Would you consider 100 trillion dollars spent on a research base 30 millions miles away which is going to tell you how to make better insulation and grooved pavement to be wisely invested?
That wasn't the argument. It was on whether the ISS provided
"nothing" of value. There's also a huge difference in value proposition when the ISS is much cheaper and can perform a large number of the same experiments which can benefit others from a technology standpoint.
Earth is so much better place to live that only scenario where I see us actually needing Mars or other off-planet habitation is something like moon sized object hitting earth or maybe rogue blackhole. That is total apocalyptic destruction of planetary body itself.
Mars sucks, and Earth will never be as bad. And anything we can use to live on Mars can be done on Earth, without the involved transportation costs. And self-sufficient colony is just pure sci-fi.

Exercises to complete:
1 - In the discussion of the ISS and Mars, what reason is given for saying that anything used to live on Mars is better done on Earth?
2 - Resume the discussion of the ISS and Mars, picking up after its final sentence.

Exercise data:
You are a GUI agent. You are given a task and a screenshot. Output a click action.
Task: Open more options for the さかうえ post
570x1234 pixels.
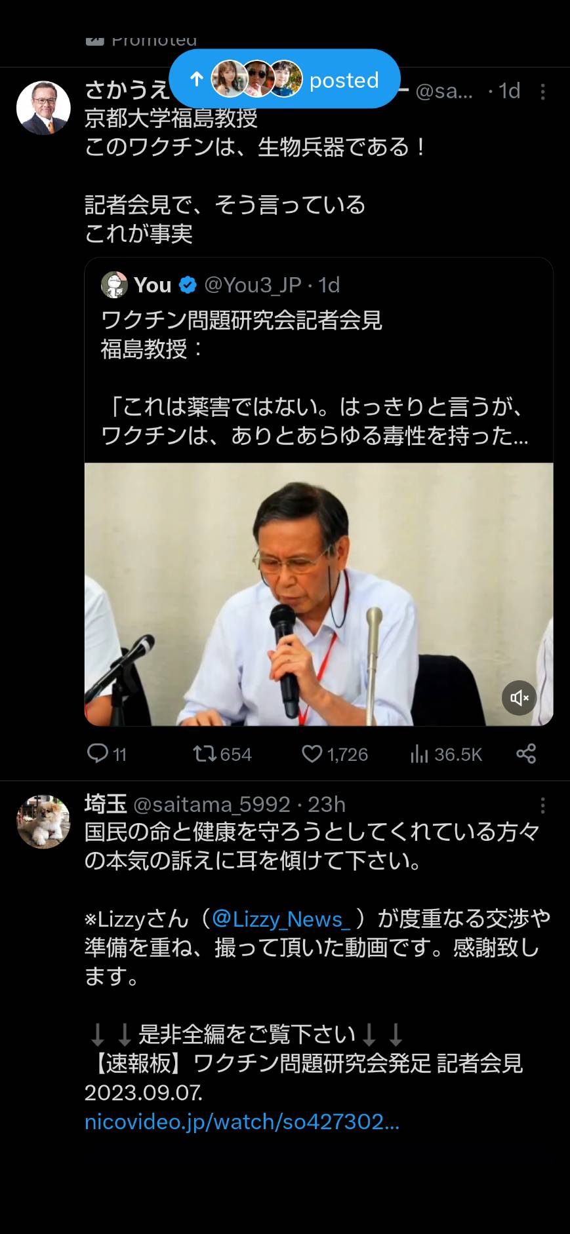tap(543, 92)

Answers:
1 - Anything we could use to live on Mars could be done on Earth without the transportation costs involved.

2 -
That's basically what I was going for. We have subjective value and mostly self value. I wonder if we provide any objective net benefit when looking from non human centric perspective.
Looking at it from an objective, systemic approach, you and yours have zero possibility of survival of an Earth biosphere destabilizing event.
A chance can be acquired. If you're going to hide behind the "greedy genes" train of thought, you will need to look elsewhere for a justification on why this would be bad.
Well, if we manage to spread off planet, we'll be spreading Earth's biosphere as well, which if the biosphere were capable of expressing an opinion, would likely approve.